If I had a blog #56 Full of Ink IITorstai 08.10.2009 07:20

It was ironic, really. There had been nothing permanent in his life so far. Nothing static, nothing reliable. Every day had been another of drifting, floating from season to season without a focal point. Months used to spin around another, people passed as they would and never really left an impression on him. His life could be reviewed as a mosaic of separate moments, short stories and situations, but journalling was rather irrelevant. Most of the events could have taken place in any order, short sequences before he changed course. He would barely remember years and countries, but it was seldom for them to be in the right order. With hindsight, the life would seem more like a collection of experiences assembled by happenstance. To a stranger it would always seem intriguing, even envy-inducing, but even with multiple, various, single achievements a life without a plot-line can appear very bleak. A mosaic of randomly placed colour tiles doesn't make out into much after a few steps back. It's hard to really attach to anything, when you're constantly on the move, he thought. He'd passed through all of it, enjoying the scratches he could get at everything new and different, but always implicitly wishing he'd stayed in the places he liked. After a while of such life you desensitize to it, his internal monologue continued, I don't know if I still could enjoy such a life had I been given a chance.
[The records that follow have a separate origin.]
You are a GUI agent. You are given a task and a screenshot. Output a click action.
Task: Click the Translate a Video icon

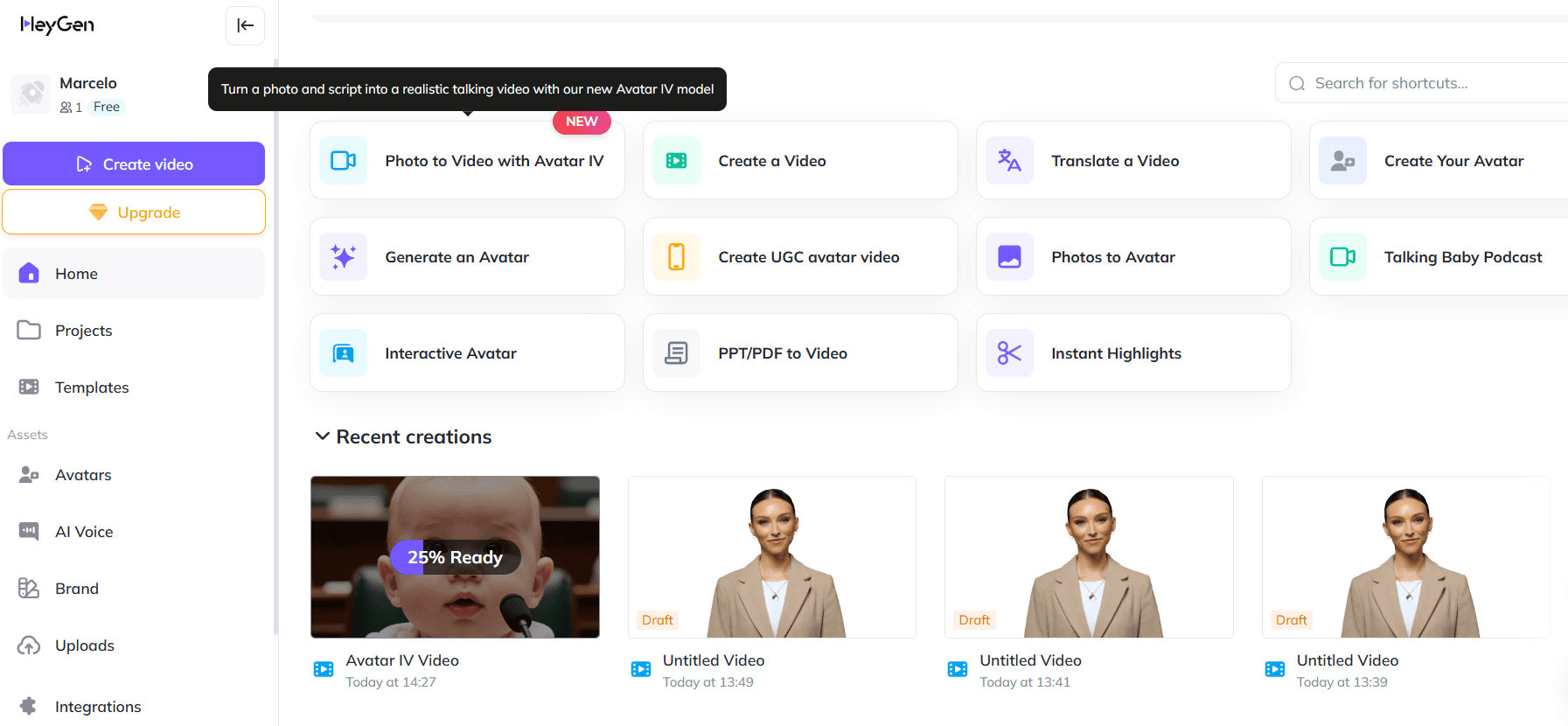[1009, 161]
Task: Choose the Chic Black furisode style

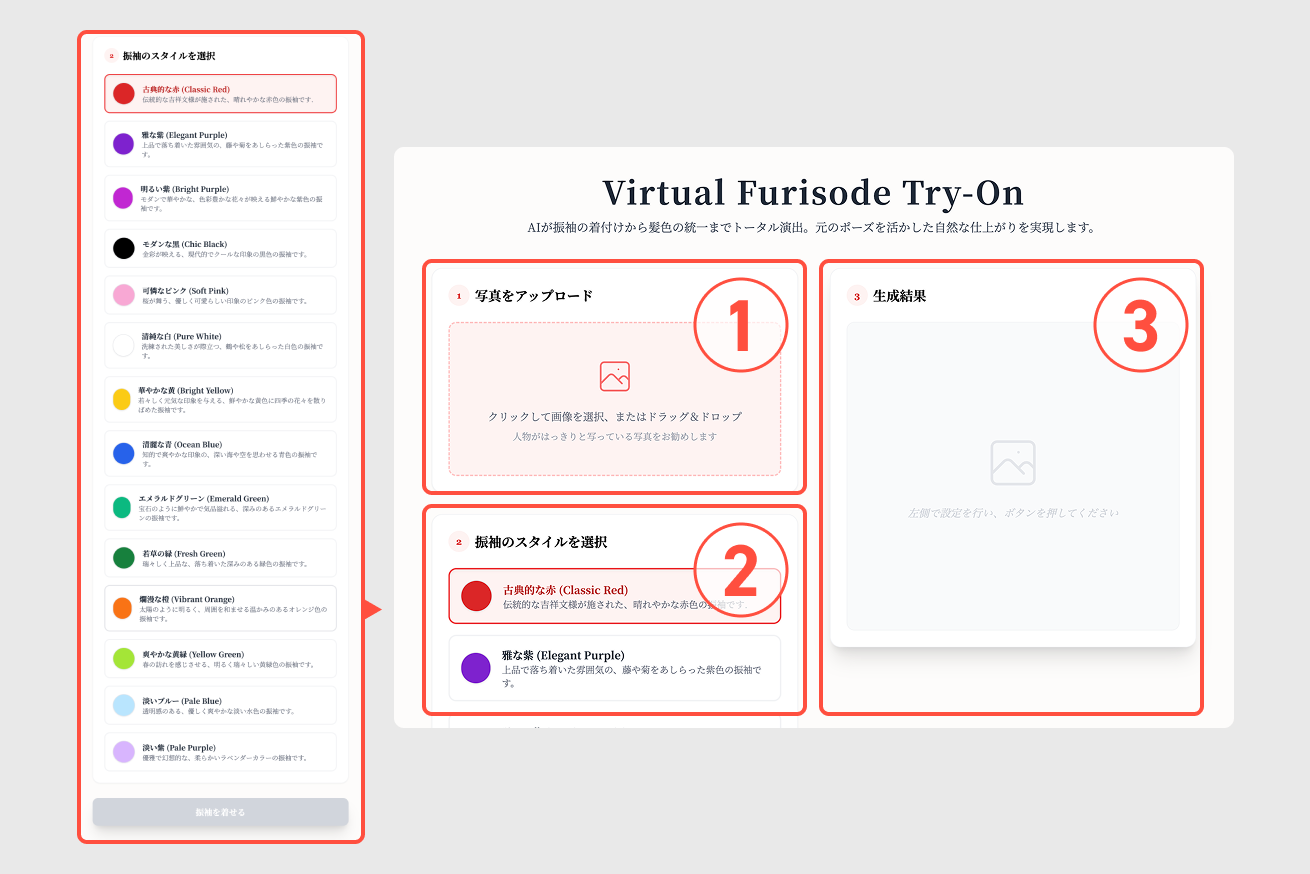Action: (220, 248)
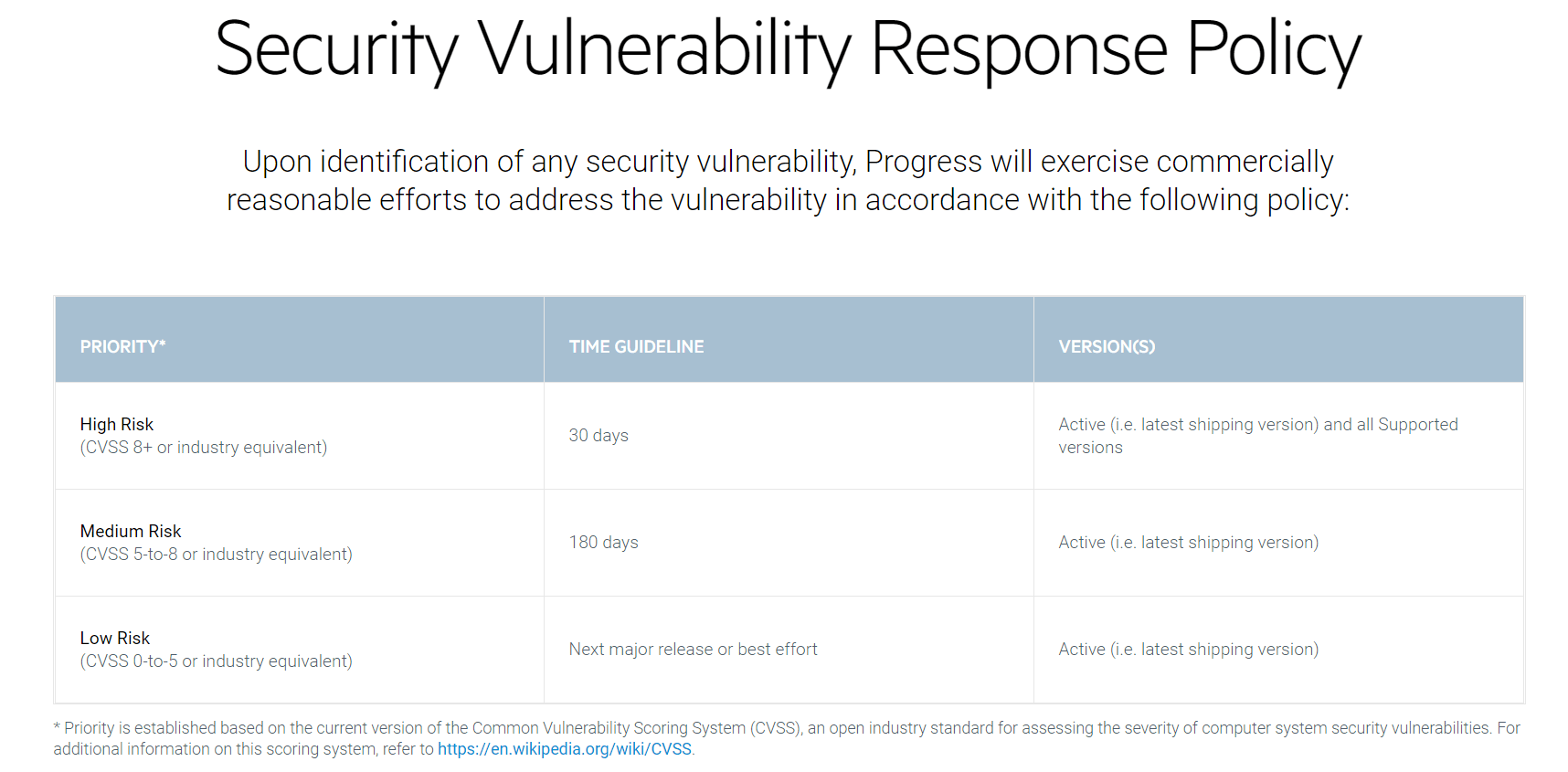The width and height of the screenshot is (1568, 772).
Task: Open the Wikipedia CVSS link
Action: coord(564,749)
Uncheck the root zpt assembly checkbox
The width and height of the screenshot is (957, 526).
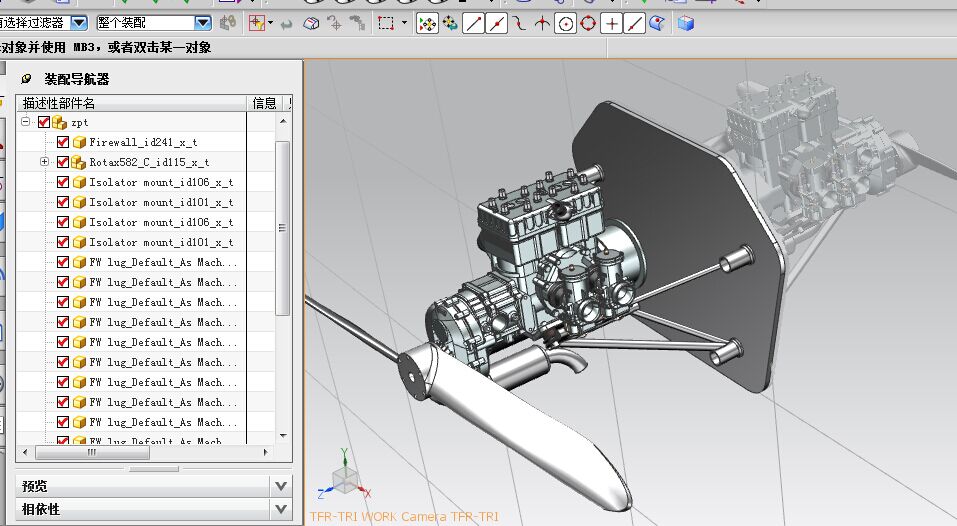coord(44,122)
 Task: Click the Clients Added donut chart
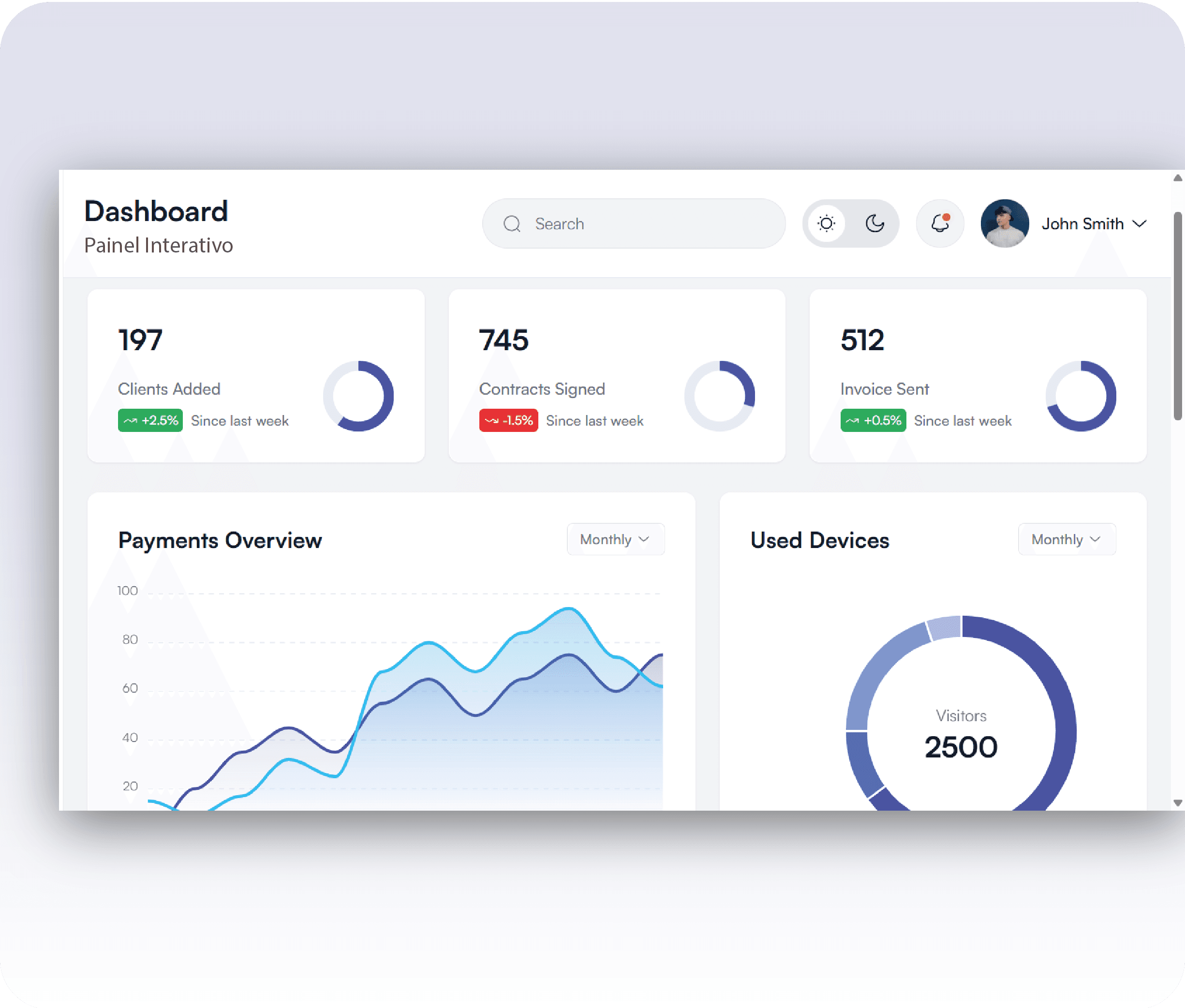358,396
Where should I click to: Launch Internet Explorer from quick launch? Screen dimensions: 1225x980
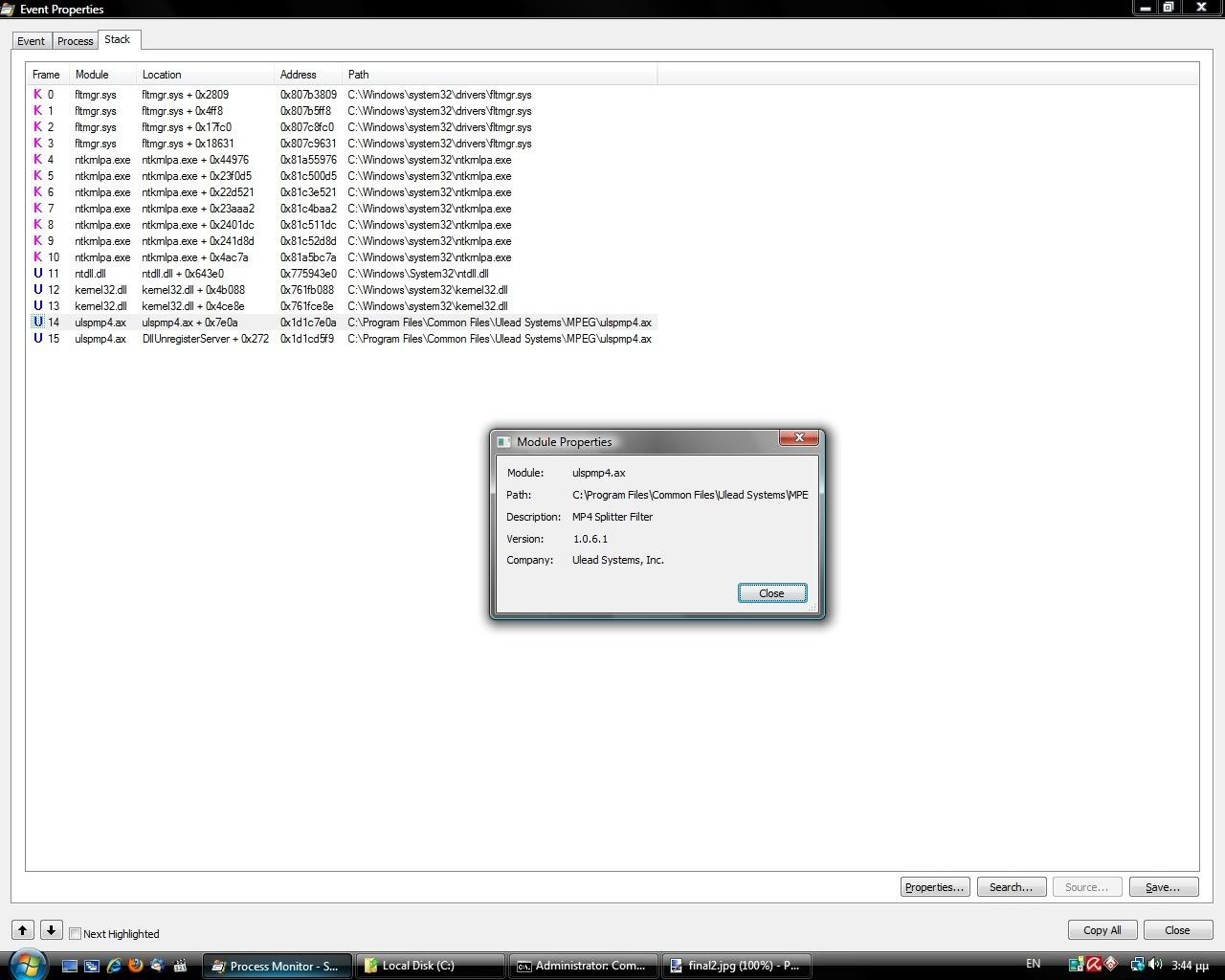point(114,966)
Living as a vagrant, he had never really considered anything else. The life was in the moment, and he used to indulge himself in every moment given. Who would have guessed, he whispered, that after all it would leave such a feeling of void, as if his whole life was vacant. Maybe it was. The only record of him in this world was the riddle of episodes he'd played in people's lives. This was the most permanent impression he'd ever made. To most, he was a positive acquaintance, a chance encounter. He rarely stayed long enough to see anything go further; he unconsciously knew he could have never left again.

In that very moment everything had changed. He wanted to go back to any moment and stay there forever. The only difference this time was, that he couldn't.